Please transcribe the entries exactly and omit the images they contain.
===== Data =====
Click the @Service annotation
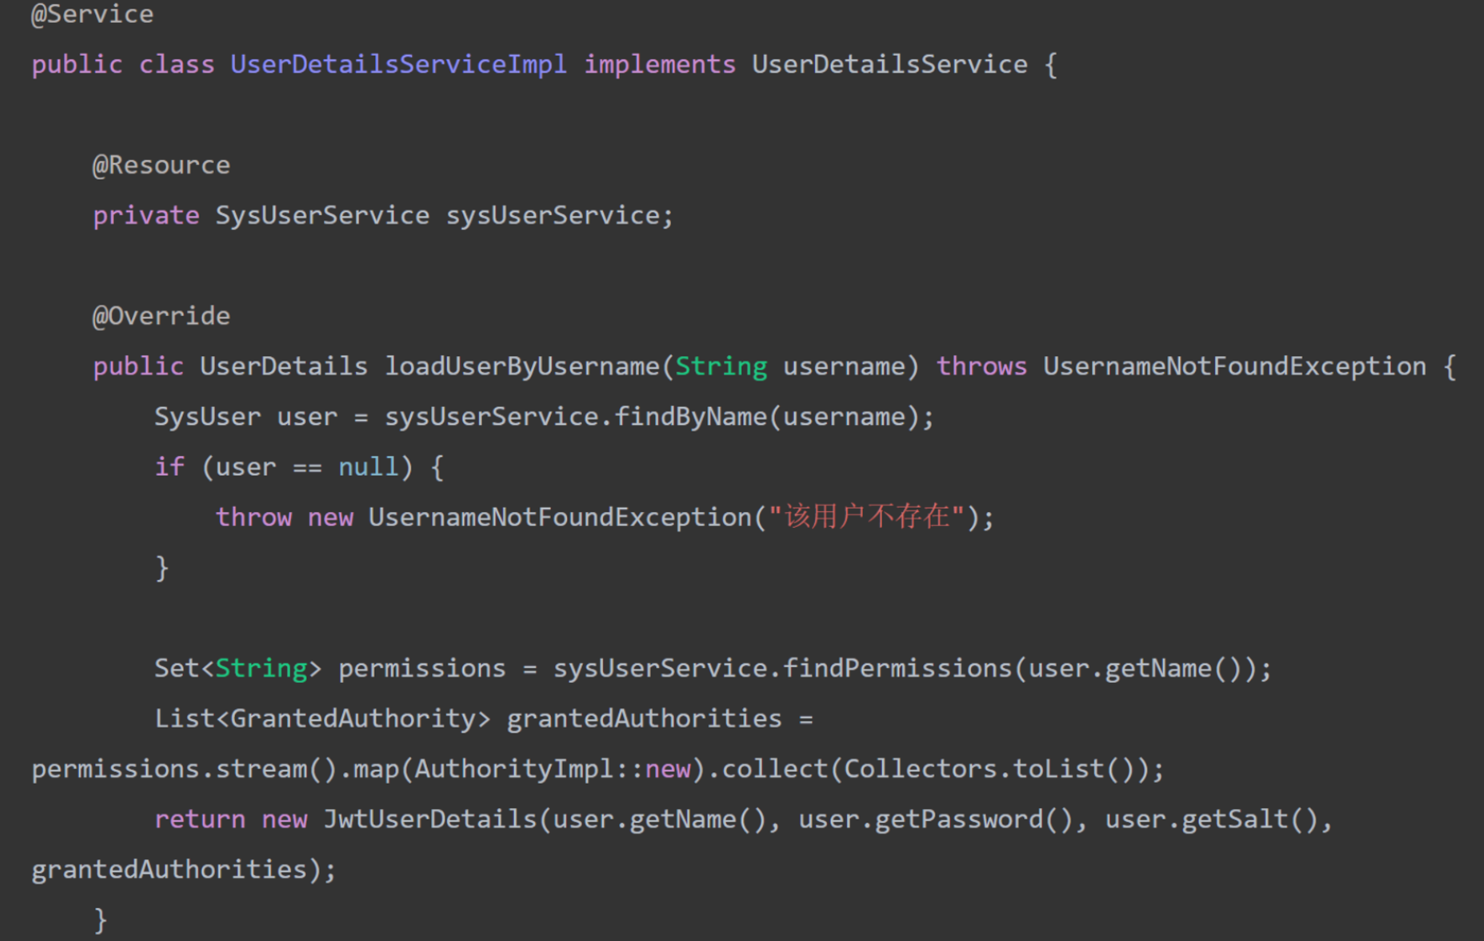 tap(92, 15)
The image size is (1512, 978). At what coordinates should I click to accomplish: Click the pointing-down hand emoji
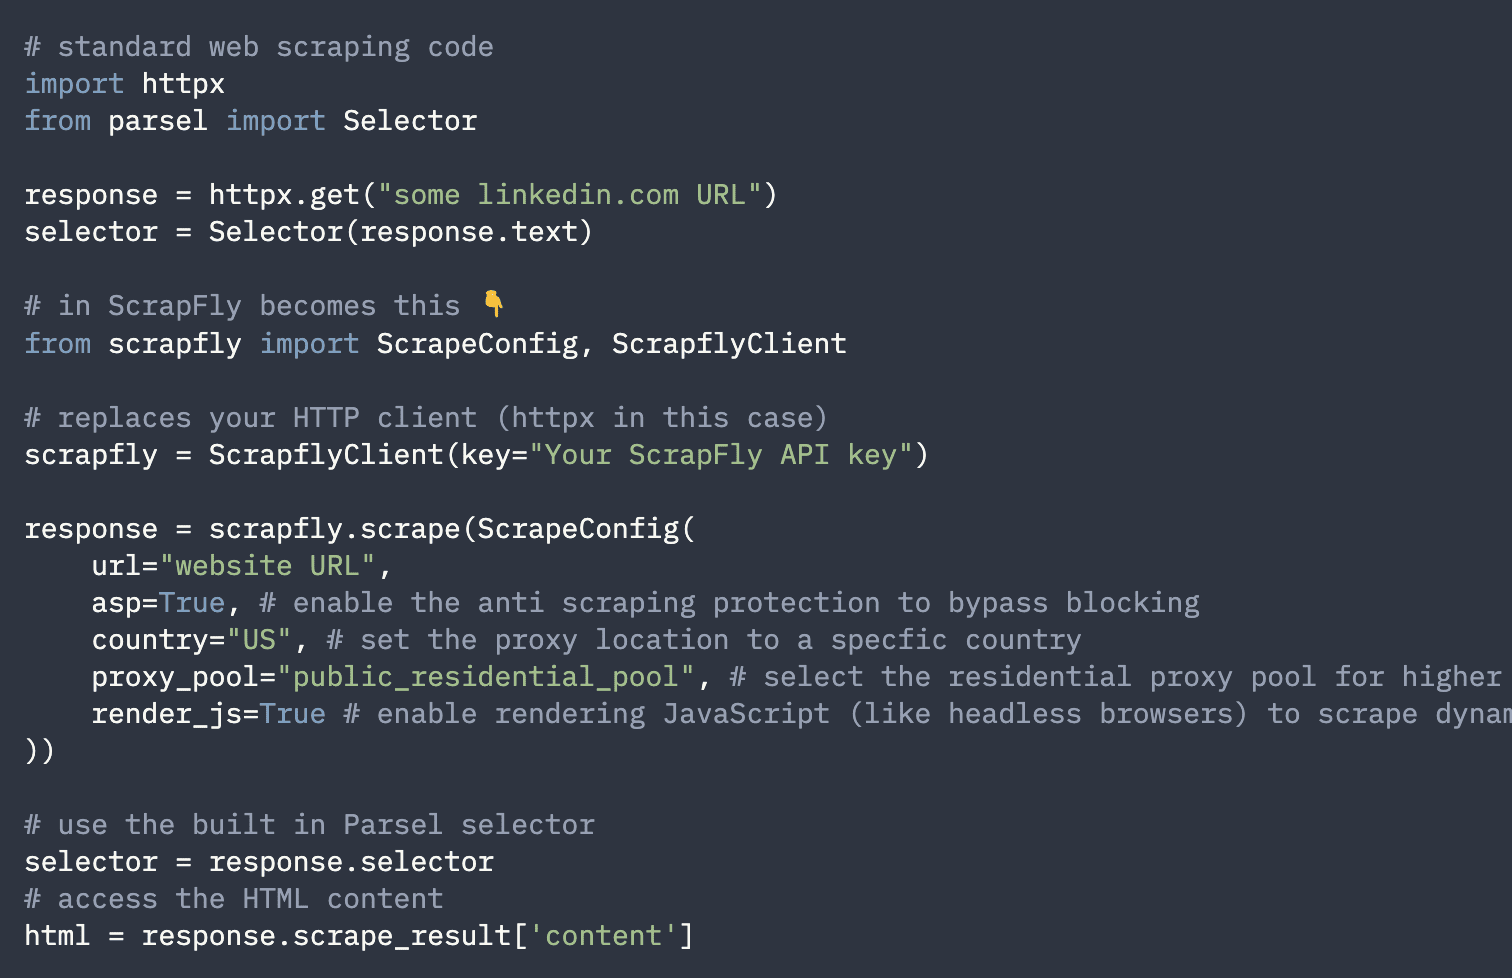(494, 303)
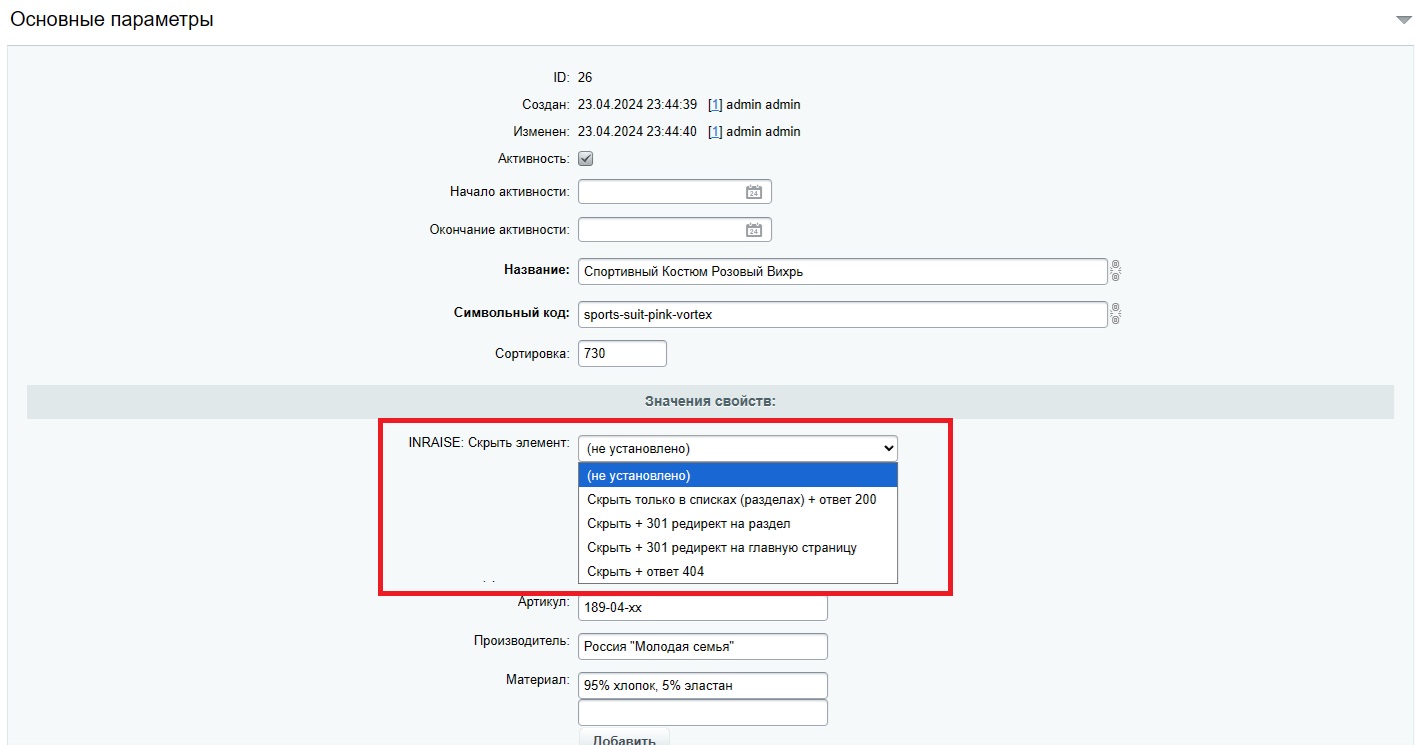1424x745 pixels.
Task: Click the link icon beside Название field
Action: [1116, 271]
=====
● Result
Click the @Service annotation
 tap(92, 15)
The image size is (1512, 978). At what coordinates should I click to accomplish: Click the pointing-down hand emoji
(494, 303)
1424x745 pixels.
Task: Click the link icon beside Название field
Action: [1116, 271]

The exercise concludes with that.